### DATASET RECORDS
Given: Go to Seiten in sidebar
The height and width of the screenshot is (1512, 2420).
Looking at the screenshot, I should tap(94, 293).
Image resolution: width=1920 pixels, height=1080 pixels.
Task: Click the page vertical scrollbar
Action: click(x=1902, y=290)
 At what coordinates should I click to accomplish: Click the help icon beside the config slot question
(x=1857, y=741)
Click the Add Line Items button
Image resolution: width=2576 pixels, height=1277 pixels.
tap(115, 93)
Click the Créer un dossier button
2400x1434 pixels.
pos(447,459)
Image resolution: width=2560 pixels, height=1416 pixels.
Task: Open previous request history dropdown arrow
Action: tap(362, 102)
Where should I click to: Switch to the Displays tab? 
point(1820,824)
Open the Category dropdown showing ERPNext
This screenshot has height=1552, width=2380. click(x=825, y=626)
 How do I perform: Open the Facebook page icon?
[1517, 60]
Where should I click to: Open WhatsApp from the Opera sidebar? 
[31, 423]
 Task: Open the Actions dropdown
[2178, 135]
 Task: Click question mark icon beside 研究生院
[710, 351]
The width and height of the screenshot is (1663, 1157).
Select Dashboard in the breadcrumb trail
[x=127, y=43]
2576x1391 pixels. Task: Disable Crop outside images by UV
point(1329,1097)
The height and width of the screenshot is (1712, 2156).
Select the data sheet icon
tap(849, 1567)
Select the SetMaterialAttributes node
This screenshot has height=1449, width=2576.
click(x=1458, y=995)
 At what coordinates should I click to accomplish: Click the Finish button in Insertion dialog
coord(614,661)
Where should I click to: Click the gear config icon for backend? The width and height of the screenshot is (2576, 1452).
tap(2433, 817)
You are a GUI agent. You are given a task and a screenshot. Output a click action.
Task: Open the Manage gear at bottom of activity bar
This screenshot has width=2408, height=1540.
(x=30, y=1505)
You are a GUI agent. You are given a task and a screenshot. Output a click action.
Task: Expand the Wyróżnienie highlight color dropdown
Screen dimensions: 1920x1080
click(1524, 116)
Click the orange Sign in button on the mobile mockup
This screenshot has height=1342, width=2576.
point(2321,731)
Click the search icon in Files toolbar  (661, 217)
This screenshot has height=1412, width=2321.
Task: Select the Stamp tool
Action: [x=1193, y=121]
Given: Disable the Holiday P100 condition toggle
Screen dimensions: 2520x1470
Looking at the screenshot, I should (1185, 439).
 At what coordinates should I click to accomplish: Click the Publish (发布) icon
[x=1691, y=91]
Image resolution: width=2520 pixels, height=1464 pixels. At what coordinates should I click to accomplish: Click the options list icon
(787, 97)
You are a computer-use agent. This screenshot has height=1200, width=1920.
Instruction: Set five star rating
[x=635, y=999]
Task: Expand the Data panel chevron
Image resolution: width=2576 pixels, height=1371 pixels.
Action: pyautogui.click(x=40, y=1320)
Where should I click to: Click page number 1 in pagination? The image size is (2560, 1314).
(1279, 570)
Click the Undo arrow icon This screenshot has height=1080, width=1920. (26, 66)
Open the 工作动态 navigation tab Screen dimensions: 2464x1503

### TO DO
Set down the whole of the data, exactly as it stands.

### RESPONSE BOX
Given: Go to Seiten in sidebar
The height and width of the screenshot is (1512, 2420).
Looking at the screenshot, I should tap(94, 293).
Image resolution: width=1920 pixels, height=1080 pixels.
Task: Click the page vertical scrollbar
Action: click(x=1902, y=290)
 At what coordinates should I click to accomplish: Click the help icon beside the config slot question
(x=1857, y=741)
Click the Add Line Items button
Image resolution: width=2576 pixels, height=1277 pixels.
tap(115, 93)
Click the Créer un dossier button
2400x1434 pixels.
pos(447,459)
Image resolution: width=2560 pixels, height=1416 pixels.
Task: Open previous request history dropdown arrow
Action: tap(362, 102)
Where should I click to: Switch to the Displays tab? 
point(1820,824)
Open the Category dropdown showing ERPNext
This screenshot has height=1552, width=2380. click(x=825, y=626)
 How do I perform: Open the Facebook page icon?
[1517, 60]
Where should I click to: Open WhatsApp from the Opera sidebar? 
[31, 423]
 Task: Open the Actions dropdown
[2178, 135]
 Task: Click question mark icon beside 研究生院
[710, 351]
The width and height of the screenshot is (1663, 1157).
Select Dashboard in the breadcrumb trail
[x=127, y=43]
2576x1391 pixels. Task: Disable Crop outside images by UV
point(1329,1097)
The height and width of the screenshot is (1712, 2156).
Select the data sheet icon
tap(849, 1567)
Select the SetMaterialAttributes node
This screenshot has height=1449, width=2576.
click(x=1458, y=995)
 At what coordinates should I click to accomplish: Click the Finish button in Insertion dialog
coord(614,661)
Where should I click to: Click the gear config icon for backend? The width and height of the screenshot is (2576, 1452).
tap(2433, 817)
You are a GUI agent. You are given a task and a screenshot. Output a click action.
Task: Open the Manage gear at bottom of activity bar
This screenshot has width=2408, height=1540.
(x=30, y=1505)
You are a GUI agent. You are given a task and a screenshot. Output a click action.
Task: Expand the Wyróżnienie highlight color dropdown
Screen dimensions: 1920x1080
click(1524, 116)
Click the orange Sign in button on the mobile mockup
This screenshot has height=1342, width=2576.
point(2321,731)
Click the search icon in Files toolbar  (661, 217)
This screenshot has height=1412, width=2321.
Task: Select the Stamp tool
Action: [x=1193, y=121]
Given: Disable the Holiday P100 condition toggle
Screen dimensions: 2520x1470
Looking at the screenshot, I should (1185, 439).
 At what coordinates should I click to accomplish: Click the Publish (发布) icon
[x=1691, y=91]
Image resolution: width=2520 pixels, height=1464 pixels. At what coordinates should I click to accomplish: Click the options list icon
(787, 97)
You are a computer-use agent. This screenshot has height=1200, width=1920.
Instruction: Set five star rating
[x=635, y=999]
Task: Expand the Data panel chevron
Image resolution: width=2576 pixels, height=1371 pixels.
Action: pyautogui.click(x=40, y=1320)
Where should I click to: Click page number 1 in pagination? The image size is (2560, 1314).
(1279, 570)
Click the Undo arrow icon This screenshot has height=1080, width=1920. (26, 66)
Open the 工作动态 navigation tab Screen dimensions: 2464x1503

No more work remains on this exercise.